Again, I had to google for php_apc.dll and after a while found needed dll available at http://pecl4win.php.net/ext.php/php_apc.dll. In order to make it working, you have to save dll file under php/ext dir (i.e. c:\php\ext on windows) and put this to php.ini:

extension=php_apc.dll

Unfortunately, it still didn’t work, so I’ve looked at apc docs further.
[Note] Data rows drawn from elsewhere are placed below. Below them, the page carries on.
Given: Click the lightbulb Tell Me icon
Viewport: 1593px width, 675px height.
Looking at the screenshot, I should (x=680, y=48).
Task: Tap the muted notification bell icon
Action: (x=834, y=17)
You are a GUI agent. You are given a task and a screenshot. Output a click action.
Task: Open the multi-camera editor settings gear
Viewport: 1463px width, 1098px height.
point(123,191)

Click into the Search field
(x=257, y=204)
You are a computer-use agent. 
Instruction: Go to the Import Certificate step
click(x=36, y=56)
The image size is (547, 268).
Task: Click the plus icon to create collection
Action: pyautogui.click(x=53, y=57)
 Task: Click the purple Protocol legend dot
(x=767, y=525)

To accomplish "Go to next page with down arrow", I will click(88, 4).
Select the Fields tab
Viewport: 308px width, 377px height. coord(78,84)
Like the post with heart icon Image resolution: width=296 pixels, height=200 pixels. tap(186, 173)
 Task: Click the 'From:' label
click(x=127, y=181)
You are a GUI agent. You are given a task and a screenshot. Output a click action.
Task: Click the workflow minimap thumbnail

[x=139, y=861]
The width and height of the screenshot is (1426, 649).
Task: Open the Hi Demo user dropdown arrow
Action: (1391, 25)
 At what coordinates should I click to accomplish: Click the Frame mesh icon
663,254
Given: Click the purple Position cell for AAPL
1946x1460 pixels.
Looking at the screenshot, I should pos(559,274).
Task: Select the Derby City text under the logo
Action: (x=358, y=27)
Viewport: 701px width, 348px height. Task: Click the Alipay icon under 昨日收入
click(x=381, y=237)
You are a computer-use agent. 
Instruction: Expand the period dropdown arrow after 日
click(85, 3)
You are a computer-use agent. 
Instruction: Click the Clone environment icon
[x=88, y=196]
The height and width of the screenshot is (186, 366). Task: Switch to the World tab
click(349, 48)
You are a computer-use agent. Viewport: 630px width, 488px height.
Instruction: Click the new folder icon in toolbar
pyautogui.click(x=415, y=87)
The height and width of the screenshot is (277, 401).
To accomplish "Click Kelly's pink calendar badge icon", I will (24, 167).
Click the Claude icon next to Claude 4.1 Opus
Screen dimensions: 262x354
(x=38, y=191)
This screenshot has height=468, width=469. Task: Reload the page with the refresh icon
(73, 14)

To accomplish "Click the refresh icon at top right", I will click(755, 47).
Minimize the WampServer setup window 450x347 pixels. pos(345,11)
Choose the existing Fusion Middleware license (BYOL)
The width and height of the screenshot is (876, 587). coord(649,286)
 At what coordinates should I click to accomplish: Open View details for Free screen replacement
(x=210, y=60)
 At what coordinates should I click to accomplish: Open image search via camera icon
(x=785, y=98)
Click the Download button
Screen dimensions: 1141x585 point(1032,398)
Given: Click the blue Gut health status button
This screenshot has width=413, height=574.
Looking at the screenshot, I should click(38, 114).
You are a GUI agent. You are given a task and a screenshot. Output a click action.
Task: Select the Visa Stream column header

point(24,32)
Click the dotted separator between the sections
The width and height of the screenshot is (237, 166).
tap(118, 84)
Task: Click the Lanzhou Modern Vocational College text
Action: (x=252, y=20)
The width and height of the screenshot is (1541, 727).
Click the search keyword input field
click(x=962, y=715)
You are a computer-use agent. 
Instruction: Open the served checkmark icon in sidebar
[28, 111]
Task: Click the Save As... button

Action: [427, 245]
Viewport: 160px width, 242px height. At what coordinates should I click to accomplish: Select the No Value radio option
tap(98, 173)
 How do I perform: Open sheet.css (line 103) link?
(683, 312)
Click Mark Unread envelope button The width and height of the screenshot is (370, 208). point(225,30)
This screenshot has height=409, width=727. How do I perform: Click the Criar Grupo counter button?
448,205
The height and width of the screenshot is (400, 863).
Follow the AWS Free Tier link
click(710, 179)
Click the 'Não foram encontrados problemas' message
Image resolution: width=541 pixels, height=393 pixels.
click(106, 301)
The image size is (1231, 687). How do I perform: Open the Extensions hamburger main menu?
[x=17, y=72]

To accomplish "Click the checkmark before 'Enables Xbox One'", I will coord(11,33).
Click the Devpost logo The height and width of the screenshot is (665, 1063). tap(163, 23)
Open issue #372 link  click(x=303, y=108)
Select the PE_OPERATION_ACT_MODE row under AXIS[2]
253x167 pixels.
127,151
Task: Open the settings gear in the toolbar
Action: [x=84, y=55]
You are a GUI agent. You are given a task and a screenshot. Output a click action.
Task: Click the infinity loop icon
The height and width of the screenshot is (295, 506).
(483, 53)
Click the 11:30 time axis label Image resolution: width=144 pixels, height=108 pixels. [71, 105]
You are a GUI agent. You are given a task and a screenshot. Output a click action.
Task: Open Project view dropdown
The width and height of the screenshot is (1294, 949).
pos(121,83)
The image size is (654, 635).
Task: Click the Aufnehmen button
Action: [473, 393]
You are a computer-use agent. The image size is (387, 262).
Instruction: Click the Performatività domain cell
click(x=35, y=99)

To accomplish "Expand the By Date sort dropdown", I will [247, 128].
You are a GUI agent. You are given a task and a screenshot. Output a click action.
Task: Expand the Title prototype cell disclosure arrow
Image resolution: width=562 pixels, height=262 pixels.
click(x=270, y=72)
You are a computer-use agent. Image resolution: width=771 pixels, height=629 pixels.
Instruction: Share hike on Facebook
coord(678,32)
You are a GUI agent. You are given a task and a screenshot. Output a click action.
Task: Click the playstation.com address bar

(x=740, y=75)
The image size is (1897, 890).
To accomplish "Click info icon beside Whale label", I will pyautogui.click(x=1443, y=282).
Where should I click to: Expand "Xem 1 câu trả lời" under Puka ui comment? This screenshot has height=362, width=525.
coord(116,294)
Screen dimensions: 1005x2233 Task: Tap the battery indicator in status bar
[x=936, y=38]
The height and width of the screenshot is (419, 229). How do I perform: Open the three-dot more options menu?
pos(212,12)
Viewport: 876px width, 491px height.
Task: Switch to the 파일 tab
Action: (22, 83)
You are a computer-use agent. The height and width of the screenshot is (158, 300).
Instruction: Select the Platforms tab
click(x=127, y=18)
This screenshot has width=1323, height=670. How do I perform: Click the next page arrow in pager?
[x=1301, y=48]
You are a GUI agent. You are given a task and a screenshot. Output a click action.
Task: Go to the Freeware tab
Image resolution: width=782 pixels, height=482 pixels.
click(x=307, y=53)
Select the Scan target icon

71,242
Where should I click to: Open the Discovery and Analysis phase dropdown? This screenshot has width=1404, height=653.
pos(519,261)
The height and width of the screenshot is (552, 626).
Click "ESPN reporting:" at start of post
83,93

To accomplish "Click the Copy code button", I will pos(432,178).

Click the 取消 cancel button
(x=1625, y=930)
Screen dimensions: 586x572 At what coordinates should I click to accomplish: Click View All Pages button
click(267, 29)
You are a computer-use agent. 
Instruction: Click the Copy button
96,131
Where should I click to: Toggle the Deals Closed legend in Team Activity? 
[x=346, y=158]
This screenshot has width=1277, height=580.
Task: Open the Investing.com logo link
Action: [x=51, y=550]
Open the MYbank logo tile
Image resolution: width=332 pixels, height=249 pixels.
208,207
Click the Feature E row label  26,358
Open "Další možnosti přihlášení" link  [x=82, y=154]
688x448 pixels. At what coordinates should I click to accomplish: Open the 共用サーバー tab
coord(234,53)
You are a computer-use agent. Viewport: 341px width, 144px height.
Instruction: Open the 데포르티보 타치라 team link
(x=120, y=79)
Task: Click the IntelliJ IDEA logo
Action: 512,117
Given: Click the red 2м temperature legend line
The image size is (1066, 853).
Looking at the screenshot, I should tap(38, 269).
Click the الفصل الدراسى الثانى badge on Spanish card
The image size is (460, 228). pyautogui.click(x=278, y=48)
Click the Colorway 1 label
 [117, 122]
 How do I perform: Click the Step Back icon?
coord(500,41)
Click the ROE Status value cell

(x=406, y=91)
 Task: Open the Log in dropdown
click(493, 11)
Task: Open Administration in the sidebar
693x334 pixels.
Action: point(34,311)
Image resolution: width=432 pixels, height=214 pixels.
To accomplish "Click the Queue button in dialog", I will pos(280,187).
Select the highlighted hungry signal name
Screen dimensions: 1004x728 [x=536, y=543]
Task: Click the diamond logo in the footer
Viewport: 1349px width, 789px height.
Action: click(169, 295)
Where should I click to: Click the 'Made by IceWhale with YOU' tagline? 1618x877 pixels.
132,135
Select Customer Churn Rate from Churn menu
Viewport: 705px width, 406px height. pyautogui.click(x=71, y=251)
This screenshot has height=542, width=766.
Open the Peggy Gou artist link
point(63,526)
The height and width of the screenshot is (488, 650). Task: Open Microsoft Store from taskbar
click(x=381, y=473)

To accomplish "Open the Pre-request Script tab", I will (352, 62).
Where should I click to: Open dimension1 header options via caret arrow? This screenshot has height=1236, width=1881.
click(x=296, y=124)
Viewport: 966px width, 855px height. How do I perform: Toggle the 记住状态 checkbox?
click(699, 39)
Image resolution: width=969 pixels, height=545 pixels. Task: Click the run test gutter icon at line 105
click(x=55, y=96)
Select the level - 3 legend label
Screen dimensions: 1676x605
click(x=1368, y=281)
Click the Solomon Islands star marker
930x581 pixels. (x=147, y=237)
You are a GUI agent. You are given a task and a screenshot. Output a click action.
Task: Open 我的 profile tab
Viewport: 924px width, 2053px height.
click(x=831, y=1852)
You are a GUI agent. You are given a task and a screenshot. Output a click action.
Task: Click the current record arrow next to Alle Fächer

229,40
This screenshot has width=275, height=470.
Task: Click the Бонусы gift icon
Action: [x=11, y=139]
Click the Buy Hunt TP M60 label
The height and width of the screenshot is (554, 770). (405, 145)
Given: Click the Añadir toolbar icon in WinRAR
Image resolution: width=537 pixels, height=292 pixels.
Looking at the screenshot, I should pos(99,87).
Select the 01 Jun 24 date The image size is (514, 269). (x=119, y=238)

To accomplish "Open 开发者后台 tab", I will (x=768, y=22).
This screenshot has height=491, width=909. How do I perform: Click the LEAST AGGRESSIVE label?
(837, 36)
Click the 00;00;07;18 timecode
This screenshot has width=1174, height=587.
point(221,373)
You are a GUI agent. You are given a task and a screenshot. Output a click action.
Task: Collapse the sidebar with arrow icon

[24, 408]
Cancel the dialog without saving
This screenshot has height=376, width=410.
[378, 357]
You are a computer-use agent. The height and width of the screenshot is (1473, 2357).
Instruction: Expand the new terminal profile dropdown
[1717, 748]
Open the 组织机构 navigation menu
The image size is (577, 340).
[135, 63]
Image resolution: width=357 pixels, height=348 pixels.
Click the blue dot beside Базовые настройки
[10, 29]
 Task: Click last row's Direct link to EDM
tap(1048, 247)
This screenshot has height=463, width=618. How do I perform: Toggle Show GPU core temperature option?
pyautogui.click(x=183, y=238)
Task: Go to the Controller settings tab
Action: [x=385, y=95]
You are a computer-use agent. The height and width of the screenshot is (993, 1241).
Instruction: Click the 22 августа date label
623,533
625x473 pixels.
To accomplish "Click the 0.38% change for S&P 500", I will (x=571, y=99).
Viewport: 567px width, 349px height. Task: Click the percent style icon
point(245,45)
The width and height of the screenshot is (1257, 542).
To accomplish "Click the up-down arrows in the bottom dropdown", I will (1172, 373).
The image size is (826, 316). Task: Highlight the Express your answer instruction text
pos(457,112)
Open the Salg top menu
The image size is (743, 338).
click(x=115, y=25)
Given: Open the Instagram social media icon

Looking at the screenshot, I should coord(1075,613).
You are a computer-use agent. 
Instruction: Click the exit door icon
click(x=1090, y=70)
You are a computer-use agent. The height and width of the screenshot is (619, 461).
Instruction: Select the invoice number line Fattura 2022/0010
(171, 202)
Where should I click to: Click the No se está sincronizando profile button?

Finally on this page I’ve found apc have new “special feature” which is directly related to our new upload feature.

    apc.rfc1867             RFC1867 File Upload Progress hook handler is only available
                            if you compiled APC against PHP 5.2.0 or later.  When enabled
                            any file uploads which includes a field called
                            APC_UPLOAD_PROGRESS before the file field in an upload form
                            will cause APC to automatically create an upload_
                            user cache entry where  is the value of the
                            APC_UPLOAD_PROGRESS form entry.
                            (Default: 0)

After I figured out on my phpinfo page apc.rfc1867 setting is turned off, I’ve added

apc.rfc1867 = on 

in php.ini, and after restart was finally able to enjoy new fancy upload progress meter 🙂

upload progress meter

Btw, upload also depend of json turned on as well, but it was already turned on so I didn’t have any more problems.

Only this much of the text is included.